Your assignment:
Each record must reappear in the answer exactly as it is written.

====== Input

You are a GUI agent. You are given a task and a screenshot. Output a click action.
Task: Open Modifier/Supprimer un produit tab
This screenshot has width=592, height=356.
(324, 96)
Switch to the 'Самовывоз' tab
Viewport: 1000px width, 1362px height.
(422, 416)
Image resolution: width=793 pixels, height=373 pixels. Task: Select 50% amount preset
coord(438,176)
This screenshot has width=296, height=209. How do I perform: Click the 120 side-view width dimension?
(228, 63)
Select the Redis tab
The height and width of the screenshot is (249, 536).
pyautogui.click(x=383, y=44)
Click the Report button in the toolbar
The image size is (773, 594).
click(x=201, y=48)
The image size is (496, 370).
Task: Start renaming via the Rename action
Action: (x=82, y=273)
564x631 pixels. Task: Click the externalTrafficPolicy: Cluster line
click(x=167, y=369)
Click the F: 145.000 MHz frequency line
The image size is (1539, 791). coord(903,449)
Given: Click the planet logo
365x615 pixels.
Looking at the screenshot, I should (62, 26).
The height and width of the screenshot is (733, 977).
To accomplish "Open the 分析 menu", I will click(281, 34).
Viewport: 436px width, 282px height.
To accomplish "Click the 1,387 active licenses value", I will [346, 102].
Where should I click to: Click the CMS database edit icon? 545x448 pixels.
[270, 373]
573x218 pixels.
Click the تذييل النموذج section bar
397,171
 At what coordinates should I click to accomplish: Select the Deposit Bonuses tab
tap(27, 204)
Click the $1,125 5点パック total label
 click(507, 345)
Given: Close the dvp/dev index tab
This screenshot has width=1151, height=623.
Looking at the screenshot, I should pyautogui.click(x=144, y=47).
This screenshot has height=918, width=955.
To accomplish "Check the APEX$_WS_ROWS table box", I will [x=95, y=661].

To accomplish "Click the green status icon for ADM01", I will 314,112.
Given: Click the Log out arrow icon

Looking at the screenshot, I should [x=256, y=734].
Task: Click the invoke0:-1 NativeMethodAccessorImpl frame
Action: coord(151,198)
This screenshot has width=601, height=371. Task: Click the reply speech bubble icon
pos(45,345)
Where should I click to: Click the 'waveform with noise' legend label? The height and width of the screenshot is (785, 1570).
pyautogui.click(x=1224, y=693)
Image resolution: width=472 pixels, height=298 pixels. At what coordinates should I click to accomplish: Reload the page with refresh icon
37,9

============

Task solution:
You are a GUI agent. You are given a task and a screenshot. Output a click action.
Task: Open Modifier/Supprimer un produit tab
This screenshot has width=592, height=356.
(324, 96)
Switch to the 'Самовывоз' tab
Viewport: 1000px width, 1362px height.
(422, 416)
Image resolution: width=793 pixels, height=373 pixels. Task: Select 50% amount preset
coord(438,176)
This screenshot has width=296, height=209. How do I perform: Click the 120 side-view width dimension?
(228, 63)
Select the Redis tab
The height and width of the screenshot is (249, 536).
pyautogui.click(x=383, y=44)
Click the Report button in the toolbar
The image size is (773, 594).
click(x=201, y=48)
The image size is (496, 370).
Task: Start renaming via the Rename action
Action: (x=82, y=273)
564x631 pixels. Task: Click the externalTrafficPolicy: Cluster line
click(x=167, y=369)
Click the F: 145.000 MHz frequency line
The image size is (1539, 791). coord(903,449)
Given: Click the planet logo
365x615 pixels.
Looking at the screenshot, I should (62, 26).
The height and width of the screenshot is (733, 977).
To accomplish "Open the 分析 menu", I will click(281, 34).
Viewport: 436px width, 282px height.
To accomplish "Click the 1,387 active licenses value", I will [346, 102].
Where should I click to: Click the CMS database edit icon? 545x448 pixels.
[270, 373]
573x218 pixels.
Click the تذييل النموذج section bar
397,171
 At what coordinates should I click to accomplish: Select the Deposit Bonuses tab
tap(27, 204)
Click the $1,125 5点パック total label
 click(507, 345)
Given: Close the dvp/dev index tab
This screenshot has width=1151, height=623.
Looking at the screenshot, I should pyautogui.click(x=144, y=47).
This screenshot has height=918, width=955.
To accomplish "Check the APEX$_WS_ROWS table box", I will [x=95, y=661].

To accomplish "Click the green status icon for ADM01", I will 314,112.
Given: Click the Log out arrow icon

Looking at the screenshot, I should [x=256, y=734].
Task: Click the invoke0:-1 NativeMethodAccessorImpl frame
Action: coord(151,198)
This screenshot has width=601, height=371. Task: Click the reply speech bubble icon
pos(45,345)
Where should I click to: Click the 'waveform with noise' legend label? The height and width of the screenshot is (785, 1570).
pyautogui.click(x=1224, y=693)
Image resolution: width=472 pixels, height=298 pixels. At what coordinates should I click to accomplish: Reload the page with refresh icon
37,9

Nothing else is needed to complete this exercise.